## DATA FOR ANALYSIS
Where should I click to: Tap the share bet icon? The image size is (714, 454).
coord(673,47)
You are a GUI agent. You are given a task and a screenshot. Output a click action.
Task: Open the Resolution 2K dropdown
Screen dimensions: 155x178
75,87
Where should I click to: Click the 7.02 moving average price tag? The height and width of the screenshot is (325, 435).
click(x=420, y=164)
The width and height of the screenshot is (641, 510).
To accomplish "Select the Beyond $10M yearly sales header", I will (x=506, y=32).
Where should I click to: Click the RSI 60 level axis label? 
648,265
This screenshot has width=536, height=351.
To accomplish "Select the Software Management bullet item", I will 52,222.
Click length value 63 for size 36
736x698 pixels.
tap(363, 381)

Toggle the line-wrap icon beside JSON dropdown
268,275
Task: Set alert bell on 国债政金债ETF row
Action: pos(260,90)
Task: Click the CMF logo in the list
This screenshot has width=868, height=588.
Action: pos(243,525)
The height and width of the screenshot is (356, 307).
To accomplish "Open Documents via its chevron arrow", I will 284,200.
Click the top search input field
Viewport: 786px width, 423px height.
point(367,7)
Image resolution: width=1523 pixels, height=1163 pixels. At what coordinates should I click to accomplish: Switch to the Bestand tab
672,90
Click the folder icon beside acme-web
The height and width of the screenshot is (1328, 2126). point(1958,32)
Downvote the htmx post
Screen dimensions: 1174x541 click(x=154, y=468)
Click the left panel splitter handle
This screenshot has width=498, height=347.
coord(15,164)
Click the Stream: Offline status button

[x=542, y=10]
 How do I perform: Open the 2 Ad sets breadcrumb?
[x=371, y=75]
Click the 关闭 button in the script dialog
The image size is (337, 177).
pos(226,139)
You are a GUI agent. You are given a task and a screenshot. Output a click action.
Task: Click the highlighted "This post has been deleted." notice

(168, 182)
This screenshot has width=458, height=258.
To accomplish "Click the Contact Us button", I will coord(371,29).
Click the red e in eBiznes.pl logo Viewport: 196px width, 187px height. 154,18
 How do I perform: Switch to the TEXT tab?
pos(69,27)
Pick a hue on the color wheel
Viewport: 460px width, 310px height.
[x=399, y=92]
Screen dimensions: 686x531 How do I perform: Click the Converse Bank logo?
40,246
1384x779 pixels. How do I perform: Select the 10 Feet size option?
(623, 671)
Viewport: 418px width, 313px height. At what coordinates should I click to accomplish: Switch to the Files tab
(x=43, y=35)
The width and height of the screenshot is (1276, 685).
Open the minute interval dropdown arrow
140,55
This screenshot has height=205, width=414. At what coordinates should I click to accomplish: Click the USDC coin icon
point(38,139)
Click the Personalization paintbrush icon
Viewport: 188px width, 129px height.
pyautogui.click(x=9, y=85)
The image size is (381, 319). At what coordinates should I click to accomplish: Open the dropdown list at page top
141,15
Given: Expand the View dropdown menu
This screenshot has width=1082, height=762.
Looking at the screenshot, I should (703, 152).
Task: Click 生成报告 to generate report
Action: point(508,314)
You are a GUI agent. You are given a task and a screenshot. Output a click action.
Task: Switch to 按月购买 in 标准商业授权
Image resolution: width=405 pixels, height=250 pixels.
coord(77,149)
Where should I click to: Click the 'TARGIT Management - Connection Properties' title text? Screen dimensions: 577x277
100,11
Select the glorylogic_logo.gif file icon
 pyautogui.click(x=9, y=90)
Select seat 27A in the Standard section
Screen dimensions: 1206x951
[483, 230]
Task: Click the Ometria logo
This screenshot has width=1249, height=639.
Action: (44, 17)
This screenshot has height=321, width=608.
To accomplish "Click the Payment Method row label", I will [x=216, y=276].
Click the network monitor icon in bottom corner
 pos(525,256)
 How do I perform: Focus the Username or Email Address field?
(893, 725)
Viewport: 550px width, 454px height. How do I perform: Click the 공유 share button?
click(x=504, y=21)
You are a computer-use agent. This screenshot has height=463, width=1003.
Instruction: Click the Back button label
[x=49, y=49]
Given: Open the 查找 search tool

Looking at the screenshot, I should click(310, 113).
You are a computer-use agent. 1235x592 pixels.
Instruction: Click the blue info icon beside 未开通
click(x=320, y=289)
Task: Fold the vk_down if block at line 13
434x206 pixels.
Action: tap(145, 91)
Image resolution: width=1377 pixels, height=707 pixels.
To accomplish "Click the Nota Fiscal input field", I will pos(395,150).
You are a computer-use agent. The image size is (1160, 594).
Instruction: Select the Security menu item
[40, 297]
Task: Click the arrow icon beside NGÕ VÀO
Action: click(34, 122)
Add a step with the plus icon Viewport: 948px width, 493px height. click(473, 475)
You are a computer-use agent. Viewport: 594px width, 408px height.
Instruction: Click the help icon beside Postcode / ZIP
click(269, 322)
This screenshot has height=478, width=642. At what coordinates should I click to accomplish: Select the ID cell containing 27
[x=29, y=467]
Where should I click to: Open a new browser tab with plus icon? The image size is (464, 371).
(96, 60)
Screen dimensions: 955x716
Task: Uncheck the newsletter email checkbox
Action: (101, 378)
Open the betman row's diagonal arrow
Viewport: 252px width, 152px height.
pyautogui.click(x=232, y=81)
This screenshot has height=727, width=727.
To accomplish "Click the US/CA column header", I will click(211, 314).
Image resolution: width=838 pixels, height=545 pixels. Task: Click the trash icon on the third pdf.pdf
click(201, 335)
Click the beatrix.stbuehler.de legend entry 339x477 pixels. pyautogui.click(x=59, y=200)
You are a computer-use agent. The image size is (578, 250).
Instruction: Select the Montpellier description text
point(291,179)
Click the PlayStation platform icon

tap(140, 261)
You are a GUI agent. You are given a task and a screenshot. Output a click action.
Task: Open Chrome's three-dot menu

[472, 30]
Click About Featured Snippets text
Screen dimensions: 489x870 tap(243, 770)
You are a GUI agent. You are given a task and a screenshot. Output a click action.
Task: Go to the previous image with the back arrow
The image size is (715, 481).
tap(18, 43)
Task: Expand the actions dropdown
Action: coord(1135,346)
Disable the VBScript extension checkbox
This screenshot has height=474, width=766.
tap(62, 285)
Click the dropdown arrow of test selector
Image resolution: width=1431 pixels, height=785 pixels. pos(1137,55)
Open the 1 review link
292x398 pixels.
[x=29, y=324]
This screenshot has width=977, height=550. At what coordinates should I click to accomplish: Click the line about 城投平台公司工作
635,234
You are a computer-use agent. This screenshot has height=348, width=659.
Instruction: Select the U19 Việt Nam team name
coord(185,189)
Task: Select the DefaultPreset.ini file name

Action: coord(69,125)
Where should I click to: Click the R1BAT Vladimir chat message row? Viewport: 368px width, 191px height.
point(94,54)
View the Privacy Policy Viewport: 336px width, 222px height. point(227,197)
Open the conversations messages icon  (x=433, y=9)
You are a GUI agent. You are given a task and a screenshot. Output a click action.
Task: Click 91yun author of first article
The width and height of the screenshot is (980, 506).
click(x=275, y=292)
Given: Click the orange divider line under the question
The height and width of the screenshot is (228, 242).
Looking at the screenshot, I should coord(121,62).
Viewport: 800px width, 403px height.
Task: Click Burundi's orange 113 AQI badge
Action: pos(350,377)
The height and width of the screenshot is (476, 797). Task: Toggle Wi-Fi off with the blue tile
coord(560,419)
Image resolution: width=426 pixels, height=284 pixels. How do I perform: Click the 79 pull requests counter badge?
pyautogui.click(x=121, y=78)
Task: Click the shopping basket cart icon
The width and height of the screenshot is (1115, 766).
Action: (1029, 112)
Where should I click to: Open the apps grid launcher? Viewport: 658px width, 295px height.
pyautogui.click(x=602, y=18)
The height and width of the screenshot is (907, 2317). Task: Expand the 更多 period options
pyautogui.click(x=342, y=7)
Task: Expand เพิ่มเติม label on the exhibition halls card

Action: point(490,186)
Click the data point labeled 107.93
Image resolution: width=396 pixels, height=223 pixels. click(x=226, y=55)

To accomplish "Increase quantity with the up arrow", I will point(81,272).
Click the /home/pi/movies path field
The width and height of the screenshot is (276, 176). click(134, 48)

## TASK OBJECTIVE
Above are some records; copy exactly the lines from the one with "This screenshot has height=727, width=727." through the one with "You are a computer-use agent. The image size is (578, 250).", both included, and no others.

## ANSWER AREA
This screenshot has height=727, width=727.
To accomplish "Click the US/CA column header", I will click(211, 314).
Image resolution: width=838 pixels, height=545 pixels. Task: Click the trash icon on the third pdf.pdf
click(201, 335)
Click the beatrix.stbuehler.de legend entry 339x477 pixels. pyautogui.click(x=59, y=200)
You are a computer-use agent. The image size is (578, 250).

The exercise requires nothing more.